王子様はカリスマホスト
翌日は土曜日。

パパとママの四十九日の法要―――。

黒い喪服を着た叔父さんとお兄ちゃんと、制服を着たあたしは斎場に行った。

お経を読んでもらっている間も、その後の納骨の時も。

あたしはぼんやりしていたと思う。

現実感がなくて。

小さな四角い箱に収まっているはずのパパとママの遺骨。

だけど、それを見てもあたしは何も感じることができなくって。

お墓を見ても、明るい日差しの下、きれいに磨き上げられたそれは、まるで一つの芸術品のようで。

パパとママの姿と重ね合わせることはできなくって。

儀式的に進められていく作業を、あたしはただ促されるまま手伝っているにすぎなかった。

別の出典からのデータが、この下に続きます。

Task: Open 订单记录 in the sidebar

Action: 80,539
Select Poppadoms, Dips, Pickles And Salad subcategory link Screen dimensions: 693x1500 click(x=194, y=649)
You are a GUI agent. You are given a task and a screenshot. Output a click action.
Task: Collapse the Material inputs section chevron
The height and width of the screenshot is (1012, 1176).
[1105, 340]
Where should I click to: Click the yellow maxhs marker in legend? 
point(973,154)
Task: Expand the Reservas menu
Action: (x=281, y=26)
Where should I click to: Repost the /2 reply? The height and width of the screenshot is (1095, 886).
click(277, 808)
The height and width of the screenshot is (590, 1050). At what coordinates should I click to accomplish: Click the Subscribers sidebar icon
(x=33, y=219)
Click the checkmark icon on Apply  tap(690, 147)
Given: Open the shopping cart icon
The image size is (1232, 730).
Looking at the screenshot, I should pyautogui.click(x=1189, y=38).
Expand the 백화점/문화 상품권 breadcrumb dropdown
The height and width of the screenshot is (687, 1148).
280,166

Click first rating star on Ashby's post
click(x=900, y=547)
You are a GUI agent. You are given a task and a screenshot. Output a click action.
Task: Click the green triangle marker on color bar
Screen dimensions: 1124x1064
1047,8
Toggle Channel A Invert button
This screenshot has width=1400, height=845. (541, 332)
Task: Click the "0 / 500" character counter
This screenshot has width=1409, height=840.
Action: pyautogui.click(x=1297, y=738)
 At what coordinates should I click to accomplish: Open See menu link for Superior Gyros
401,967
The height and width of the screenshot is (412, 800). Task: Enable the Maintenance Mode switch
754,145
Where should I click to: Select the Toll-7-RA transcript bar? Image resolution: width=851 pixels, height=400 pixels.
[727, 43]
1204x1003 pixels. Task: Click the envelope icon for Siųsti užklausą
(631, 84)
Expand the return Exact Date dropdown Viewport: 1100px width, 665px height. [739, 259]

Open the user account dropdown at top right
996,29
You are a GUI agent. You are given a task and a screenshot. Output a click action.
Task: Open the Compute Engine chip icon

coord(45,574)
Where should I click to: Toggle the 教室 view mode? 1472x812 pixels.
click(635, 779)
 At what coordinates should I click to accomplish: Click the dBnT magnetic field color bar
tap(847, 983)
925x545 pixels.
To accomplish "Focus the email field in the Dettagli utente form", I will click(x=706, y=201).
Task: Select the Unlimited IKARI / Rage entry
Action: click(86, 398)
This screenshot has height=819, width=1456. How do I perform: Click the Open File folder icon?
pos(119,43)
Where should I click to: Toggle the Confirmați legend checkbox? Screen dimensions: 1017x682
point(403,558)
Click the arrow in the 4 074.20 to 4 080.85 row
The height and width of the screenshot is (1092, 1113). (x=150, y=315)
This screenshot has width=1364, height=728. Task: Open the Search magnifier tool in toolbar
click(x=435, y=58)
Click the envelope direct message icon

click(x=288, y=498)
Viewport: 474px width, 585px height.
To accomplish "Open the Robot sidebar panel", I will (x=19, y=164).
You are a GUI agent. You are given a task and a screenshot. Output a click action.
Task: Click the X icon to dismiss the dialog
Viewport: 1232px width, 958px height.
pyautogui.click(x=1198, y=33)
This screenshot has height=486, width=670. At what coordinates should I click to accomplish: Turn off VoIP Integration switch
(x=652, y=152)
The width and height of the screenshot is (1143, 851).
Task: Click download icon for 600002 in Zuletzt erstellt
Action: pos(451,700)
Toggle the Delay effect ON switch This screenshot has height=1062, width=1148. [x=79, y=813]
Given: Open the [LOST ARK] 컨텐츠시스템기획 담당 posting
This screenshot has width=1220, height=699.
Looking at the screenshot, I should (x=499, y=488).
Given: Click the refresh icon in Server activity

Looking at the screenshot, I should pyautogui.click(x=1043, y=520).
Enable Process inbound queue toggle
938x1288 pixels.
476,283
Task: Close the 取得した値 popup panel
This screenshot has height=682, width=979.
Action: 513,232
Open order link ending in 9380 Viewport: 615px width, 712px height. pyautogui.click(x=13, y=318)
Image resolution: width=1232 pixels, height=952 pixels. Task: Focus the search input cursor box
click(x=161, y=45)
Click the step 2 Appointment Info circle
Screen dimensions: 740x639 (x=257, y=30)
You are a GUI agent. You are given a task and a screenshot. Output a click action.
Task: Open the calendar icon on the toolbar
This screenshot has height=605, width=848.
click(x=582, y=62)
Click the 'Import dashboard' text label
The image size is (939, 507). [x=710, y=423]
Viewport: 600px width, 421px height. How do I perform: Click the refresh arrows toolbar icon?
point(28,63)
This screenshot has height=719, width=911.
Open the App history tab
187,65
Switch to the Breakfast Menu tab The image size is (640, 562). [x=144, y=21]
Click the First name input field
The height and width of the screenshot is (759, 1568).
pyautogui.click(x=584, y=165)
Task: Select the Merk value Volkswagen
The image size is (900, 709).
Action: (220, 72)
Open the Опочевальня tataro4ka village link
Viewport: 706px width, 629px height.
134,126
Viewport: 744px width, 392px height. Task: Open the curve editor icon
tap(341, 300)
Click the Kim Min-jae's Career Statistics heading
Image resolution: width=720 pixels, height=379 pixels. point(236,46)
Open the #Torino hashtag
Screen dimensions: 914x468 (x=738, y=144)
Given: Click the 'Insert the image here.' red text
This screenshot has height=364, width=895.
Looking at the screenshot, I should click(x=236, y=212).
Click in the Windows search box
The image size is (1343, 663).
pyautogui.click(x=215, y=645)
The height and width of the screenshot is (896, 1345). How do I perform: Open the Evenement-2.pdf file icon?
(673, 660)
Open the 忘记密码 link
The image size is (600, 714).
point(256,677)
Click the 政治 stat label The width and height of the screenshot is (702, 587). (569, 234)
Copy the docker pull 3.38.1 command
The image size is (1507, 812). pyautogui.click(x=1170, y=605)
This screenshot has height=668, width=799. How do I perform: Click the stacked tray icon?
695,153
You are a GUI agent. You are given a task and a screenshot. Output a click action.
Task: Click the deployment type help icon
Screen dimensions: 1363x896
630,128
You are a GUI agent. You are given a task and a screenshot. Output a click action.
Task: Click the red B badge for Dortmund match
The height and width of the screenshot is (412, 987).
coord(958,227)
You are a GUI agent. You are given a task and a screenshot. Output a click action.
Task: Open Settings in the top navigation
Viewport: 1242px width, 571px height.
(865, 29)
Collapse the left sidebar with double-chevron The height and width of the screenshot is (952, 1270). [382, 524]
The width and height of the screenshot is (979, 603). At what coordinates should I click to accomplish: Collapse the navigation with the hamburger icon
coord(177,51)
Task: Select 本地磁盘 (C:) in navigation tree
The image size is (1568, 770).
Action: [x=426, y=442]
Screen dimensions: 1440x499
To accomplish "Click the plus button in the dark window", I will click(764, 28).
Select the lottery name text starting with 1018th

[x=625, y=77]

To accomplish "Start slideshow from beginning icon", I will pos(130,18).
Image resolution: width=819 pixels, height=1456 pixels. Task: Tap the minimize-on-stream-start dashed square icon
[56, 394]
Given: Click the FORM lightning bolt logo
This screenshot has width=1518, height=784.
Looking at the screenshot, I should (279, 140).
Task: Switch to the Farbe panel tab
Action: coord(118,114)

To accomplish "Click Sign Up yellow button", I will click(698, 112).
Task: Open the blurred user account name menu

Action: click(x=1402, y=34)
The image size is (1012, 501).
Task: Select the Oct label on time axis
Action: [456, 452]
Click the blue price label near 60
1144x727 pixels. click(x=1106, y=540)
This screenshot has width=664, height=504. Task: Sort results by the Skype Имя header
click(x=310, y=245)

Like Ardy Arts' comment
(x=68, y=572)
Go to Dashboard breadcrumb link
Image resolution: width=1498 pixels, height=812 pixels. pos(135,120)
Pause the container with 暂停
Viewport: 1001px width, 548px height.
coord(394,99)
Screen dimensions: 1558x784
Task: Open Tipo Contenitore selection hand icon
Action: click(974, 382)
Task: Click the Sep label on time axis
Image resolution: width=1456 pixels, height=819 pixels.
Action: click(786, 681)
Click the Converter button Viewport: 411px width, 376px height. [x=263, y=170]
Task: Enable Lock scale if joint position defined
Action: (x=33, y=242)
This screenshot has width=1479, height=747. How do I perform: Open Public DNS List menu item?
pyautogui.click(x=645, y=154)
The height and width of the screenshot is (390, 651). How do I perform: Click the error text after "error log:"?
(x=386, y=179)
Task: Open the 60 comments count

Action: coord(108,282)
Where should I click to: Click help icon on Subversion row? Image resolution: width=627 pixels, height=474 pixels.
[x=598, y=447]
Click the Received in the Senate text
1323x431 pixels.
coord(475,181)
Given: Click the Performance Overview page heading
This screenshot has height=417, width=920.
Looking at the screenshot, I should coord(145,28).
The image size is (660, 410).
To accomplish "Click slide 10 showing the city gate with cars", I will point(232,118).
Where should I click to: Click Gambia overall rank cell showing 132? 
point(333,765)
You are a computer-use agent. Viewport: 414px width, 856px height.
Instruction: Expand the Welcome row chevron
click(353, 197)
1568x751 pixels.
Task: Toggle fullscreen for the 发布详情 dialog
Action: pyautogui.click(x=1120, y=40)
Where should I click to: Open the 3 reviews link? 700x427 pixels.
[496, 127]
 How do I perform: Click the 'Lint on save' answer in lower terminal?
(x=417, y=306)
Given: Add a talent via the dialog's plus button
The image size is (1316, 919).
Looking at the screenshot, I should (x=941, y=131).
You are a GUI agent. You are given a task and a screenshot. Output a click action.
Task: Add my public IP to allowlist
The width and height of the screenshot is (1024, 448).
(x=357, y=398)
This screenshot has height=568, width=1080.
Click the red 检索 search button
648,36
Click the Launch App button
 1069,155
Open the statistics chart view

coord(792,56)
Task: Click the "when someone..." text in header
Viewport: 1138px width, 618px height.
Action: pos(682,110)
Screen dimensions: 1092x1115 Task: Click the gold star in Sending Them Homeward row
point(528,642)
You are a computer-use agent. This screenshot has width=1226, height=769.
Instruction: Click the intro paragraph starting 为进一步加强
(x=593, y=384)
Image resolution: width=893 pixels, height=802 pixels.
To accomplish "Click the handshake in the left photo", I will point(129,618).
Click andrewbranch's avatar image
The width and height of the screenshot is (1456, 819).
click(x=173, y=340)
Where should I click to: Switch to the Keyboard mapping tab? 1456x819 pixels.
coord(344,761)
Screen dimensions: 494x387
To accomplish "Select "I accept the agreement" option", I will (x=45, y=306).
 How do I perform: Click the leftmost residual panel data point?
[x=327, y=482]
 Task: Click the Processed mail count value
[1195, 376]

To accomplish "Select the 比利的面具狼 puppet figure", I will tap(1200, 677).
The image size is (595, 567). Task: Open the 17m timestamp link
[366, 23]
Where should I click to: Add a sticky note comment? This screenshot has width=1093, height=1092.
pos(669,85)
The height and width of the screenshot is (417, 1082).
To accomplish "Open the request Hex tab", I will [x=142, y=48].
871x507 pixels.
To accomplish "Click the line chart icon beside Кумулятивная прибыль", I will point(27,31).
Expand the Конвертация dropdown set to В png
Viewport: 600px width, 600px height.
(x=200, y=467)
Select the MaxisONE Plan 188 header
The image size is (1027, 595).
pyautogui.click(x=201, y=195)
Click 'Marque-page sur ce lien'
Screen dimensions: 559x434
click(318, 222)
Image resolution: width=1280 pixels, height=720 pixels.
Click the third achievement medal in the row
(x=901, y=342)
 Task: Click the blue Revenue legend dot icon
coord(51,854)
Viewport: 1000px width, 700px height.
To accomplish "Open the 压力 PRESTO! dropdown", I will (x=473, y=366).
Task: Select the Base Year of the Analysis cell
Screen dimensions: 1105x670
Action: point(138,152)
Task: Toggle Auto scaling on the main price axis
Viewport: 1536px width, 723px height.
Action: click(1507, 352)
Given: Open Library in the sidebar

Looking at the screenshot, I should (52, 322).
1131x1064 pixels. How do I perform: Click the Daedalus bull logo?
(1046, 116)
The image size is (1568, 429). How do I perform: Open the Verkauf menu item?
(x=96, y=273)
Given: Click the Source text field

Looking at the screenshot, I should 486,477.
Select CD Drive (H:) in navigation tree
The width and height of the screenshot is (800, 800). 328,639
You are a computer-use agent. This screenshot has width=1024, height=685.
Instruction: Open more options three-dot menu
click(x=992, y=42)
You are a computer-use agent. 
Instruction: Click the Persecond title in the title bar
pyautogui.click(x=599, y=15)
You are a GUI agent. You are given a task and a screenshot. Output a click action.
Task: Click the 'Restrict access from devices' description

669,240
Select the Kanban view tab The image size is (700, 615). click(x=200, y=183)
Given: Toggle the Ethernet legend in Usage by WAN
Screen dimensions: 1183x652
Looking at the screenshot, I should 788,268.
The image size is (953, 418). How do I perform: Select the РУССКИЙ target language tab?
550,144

亡くなった日から7週間は、この世とあの世の狭間を彷徨っていると言われているそうだ。

だとしたら、パパとママはどこにいたんだろう。

あたしのすぐそばにいたんだろうか。

あたしのことを、見ていてくれたんだろうか。

あたしには、わからなかった。

だって、何も感じなかった。

だって、あたしは会えなかったから。

2人が死ぬときにも、それから最後のお別れのときにも。

あたしは、2人の顔を見ることはできなかった。

突然、会うことができなくなって。

だから、2人が死んでしまったという事実を、あたしはどうしても受け入れることができなかった・・・・・。